Malcolm X’s Idea
You might look at Malcolm and think that he’s a leader and that he tries to spread religion. He became a political and religious speaker, telling people that Islam was the perfect religion for black people. He spread the words of Elijah Muhammad, the messenger of Allah, and tried to tell people what they should do and how they should become better by converting themselves into something they may not want to be but, under the persuasive words of Malcolm X, will become.

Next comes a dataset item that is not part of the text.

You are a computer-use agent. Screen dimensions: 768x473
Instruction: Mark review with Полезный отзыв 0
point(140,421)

It’s troubling that he tries to convert people to a different religion because he wants them to change. He may show or try to reason as to why the change is needed and that it will make a person better, but it in no way has exact proof behind it other than buttered up words and the preachings of something that has not shown itself in physicality, but can apparently be felt through the soul. This is worrisome and confusing because Malcolm has no reason to tell people to live their lives in a certain way. His past speaks differently than his present, which may show that he has changed, but it also shows that he has not been a good man. Why trust someone that has chosen to walk down such a path, to lead yours? If he has went into prison because he has stolen, done and sold drugs, why should he be allowed to tell you what to do, who to look up to, and how you should be looking at others? Why does a man that has spiraled down, have the power to tell so many people what to do with themselves from what he does and doesn’t want?

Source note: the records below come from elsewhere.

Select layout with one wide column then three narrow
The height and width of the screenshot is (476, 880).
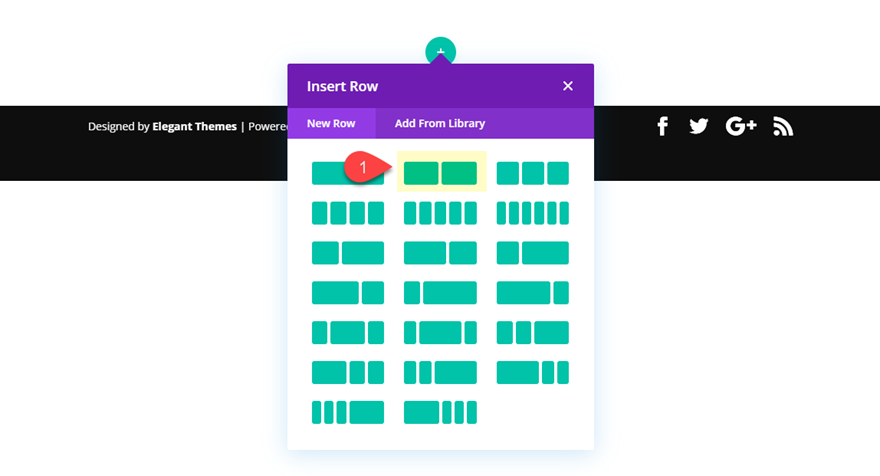(x=440, y=412)
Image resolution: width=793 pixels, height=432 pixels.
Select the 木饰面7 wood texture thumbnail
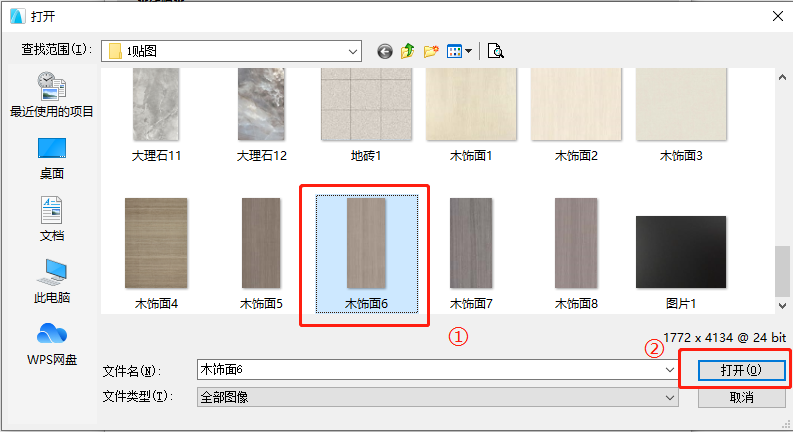[x=471, y=242]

So what, if he tells others how to live their life? He walked down the wrong path, and choses to tell people his beliefs and share them and force them into these followings by using pretty words and interesting concepts and racism to gain people on his side instead of preaching as a preacher, and, instead, preaching as a politician. He has learned from his past mistakes and has grown as a person, but in no way should have the power and command of the people he has changed. He isn’t even the messenger. He’s a stoop that Elijah the paperboy drops with the words of Allah scribbled into the newspaper. He, as a wrong and misjudged man, should not have the right of judging others purely because he was, and still is, judged. His power should be spreading the Muslim faith, not his superiority complex onto others.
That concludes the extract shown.